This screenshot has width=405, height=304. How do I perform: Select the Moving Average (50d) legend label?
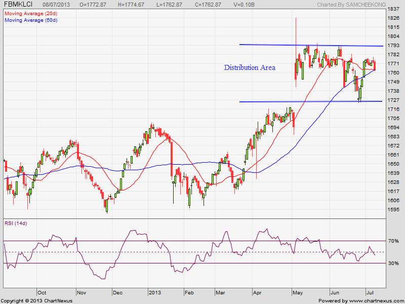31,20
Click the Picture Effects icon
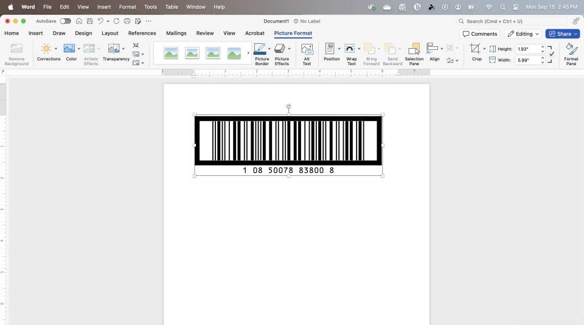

--

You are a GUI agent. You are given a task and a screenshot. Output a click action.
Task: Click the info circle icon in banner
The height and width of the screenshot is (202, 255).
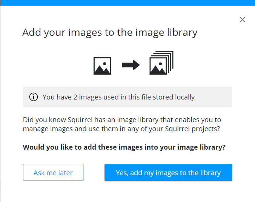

- [Required action] Leave out the images and write out the lines above exactly, from the one with "This screenshot has" up to and including the one with "Click the Picture Effects icon".

- [Answer space]
This screenshot has width=405, height=304. How do I perform: Select the Moving Average (50d) legend label?
31,20
Click the Picture Effects icon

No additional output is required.